La conférence sur le racisme organisée à Genève, sous l'égide de l'ONU et baptisée Durban 2 vient d'être le théâtre d'une pantalonade dont l'Occident semble être devenu spécialiste.
Au préalable, nous tenons à préciser que nous ne cautionnons en rien la politique du gouvernement iranien, ni les possibles postures électoralistes du Président Iranien. Nous avons suffisamment de probité en matière d'analyses et critiques des manœuvres dont font usage les différents acteurs politiques mondiaux de toutes obédiences philosophiques confondues, manoeuvres destinées à assurer leur maintien au pouvoir. Nous croyons bon d'ajouter que les "positionnements idéologiques" dus à la proximité d'échéances électorales ne sont jamais l'apanage des hommes politiques occidentaux ... Ce n'est pas Monsieur Sarkozy qui nous contredira.

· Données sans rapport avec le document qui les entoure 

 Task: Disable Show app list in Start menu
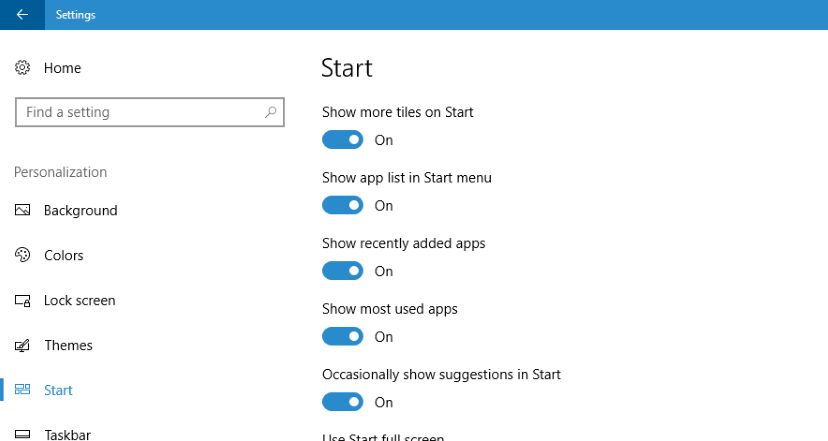pyautogui.click(x=343, y=205)
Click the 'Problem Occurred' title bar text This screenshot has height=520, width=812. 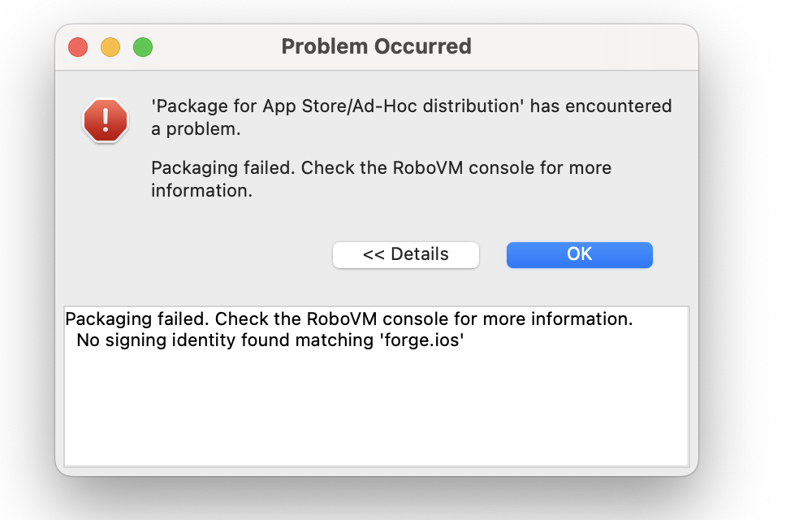[376, 46]
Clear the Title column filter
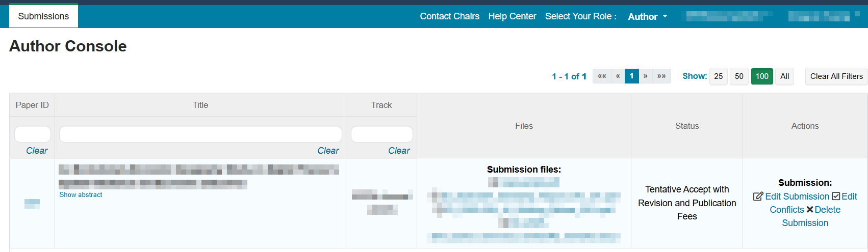The width and height of the screenshot is (868, 252). (x=328, y=151)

Ceci étant dit, le discours d'Ahmadinejab est une synthèse de l'état de déliquescence dans lequel se trouve le monde contemporain. Il démontre de manière éclatante que le fossé entre le Nord et le Sud ne cesse de se creuser. D'ailleurs, au cours du discours du Président Iranien, les représentants des Occidentaux, en signe de protestation, n'ont rien trouvé de mieux que de sortir de la salle de conférence, plutôt que de se confronter aux déclarations faites à la tribune et ensuite y répondre. Cette démission ne peut être interprétée que comme une preuve de mépris vis à vis des populations de ce que l'on appelait autrefois le « tiers monde ». Cette rancoeur accumulée et son expression au travers des diatribes iraniennes semblent déstabiliser et gêner le camp de « la civilisation ».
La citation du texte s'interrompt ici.